Repairing bone defect caused by various factors such as infection, trauma, tumor has always been one of the difficulties in the Department of Orthopedics. The rise and rapid development of tissue engineering technology brings a new therapeutic approach for repair and reconstruction of bone defects. Bone tissue engineering, and transgenic engineering bone [2023], research has also made some progress in bone defect repairing. Adipose-derived stem cells (ADSCs) is a kind of newly discovered adult stem cells, are becoming a hot research topic in tissue engineering, regenerative medicine, and other fields because of the advantage of being a rich source, convenience, small injury to the body, fast proliferation, multipotential differentiation, and higher safety [24]. Tissue engineering technology mainly includes the seed cells, biological active factor, and carrier material. ADSCs as a new source of seed cells have become the focus of the study of bone and cartilage tissue engineering. Calcium alginate gel as carrier with three-dimensional structure, good biocompatibility, biodegradable, hydrophilic, good cell adsorption, and plasticity, could be in favor of the diffusion between nutrients and cell contact [25]. It has already been approved by FDA and widely applied in pharmaceutical dosage forms, food industry, wound dressing, and bone and cartilage tissue engineering.

CGRP as one of the most abundant neuropeptides is a biologically active polypeptide found during the methods of DNA reorganization and molecular biology technology in 1983 by Rosenfeld et al. (1983). Morris et al. (1984) extracted CGRP from human medullary thyroid carcinoma tissue for the first time in which it was confirmed that the peptide exists in human bodies [26, 27]. Nowadays it has been reported that human, rat, mouse, rabbit, and other spinal animal body contains CGRP [28]. CGRP is a kind of multifunctional peptide hormone, divided into two kinds of subtypes CGRP-1 and CGRP-2, and known as the most powerful vasodilator substance [28], which has been appreciated extensively because of its extensive biological effects. CGRP plays an important role in the formation of bone which can promote bone formation and inhibit bone absorption [29, 30]. Years of studies have proved that CGRP receptor exists in four kinds of cells which are directly related to metabolism and bone marrow, including stromal cells, osteoblasts, and bone marrow macrophages and osteoclasts [29]. Jimenez-Andrade et al. (2010) found the CGRP receptor mRNA expression on the osteoblast surface using RT-PCR method, confirming the presence of CGRP receptor in osteoblasts [31]. This study found that the CGRP regulation of osteogenic cells is based on its regulation of cell growth factor such as Ca2+, cAMP, PCK, IGF, etc [32].

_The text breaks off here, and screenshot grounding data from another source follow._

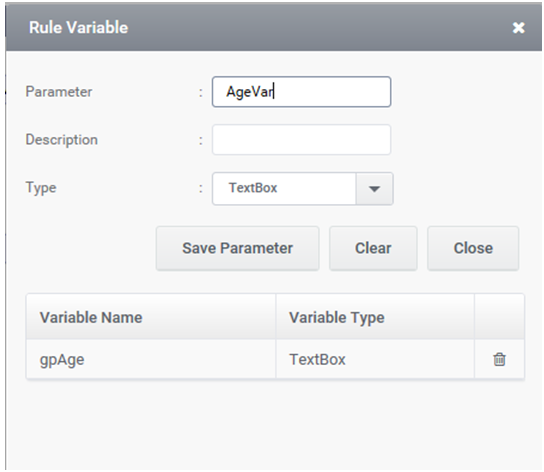544x472 pixels.
Task: Select the TextBox type cell in the gpAge row
Action: [x=375, y=359]
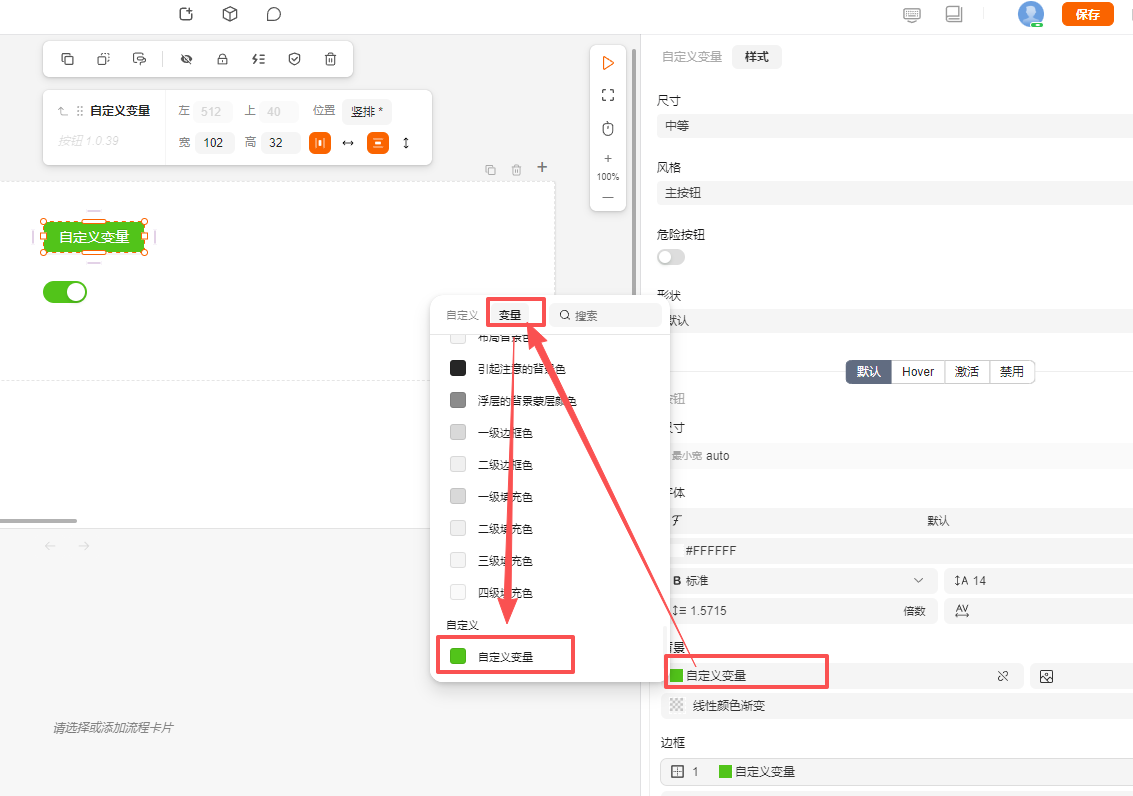Switch to the 样式 tab
Screen dimensions: 1133x796
coord(757,57)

In this study, we used CGRP to promote the differentiation of adipose-derived stem cells into osteoblast which is in the three-dimensional culture conditions of calcium alginate gel. Two groups of cells of alkaline phosphatase and the calcified nodules staining were positive 2 weeks after induction. Analyzing the change in the concentration of alkaline phosphatase and calcium ion 1, 2, 3, 4 weeks after the induction, we found that the concentration of alkaline phosphatase increased from the first to the second week, and decreased steadily thereafter. However, the concentration of calcium increased in all the 4 weeks. CGRP in induction group was significantly higher than that of control group. Compared with the control group, calcified nodules in the experimental group were increased and with large volume. Expression of osteoblast marker of type I collagen and RT-PCR detection of osteocalcin mRNA 7, 14 days after inducement in the experimental group was better than the control group. This proves the existence of differentiation from the adipose-derived stem cells to bone cells, and also that CGRP can promote the differentiation of adipose-derived stem cells into osteoblasts at the same time.

In conclusion, this experiment successfully induced rabbit adipose-derived stem cells into osteoblast differentiation in vitro using recombinant human CGRP in three-dimensional culture conditions, but whether the osteoblasts have the same biological properties in vivo and repair the bone defect after induction remains unclear, and needs further animal experiments.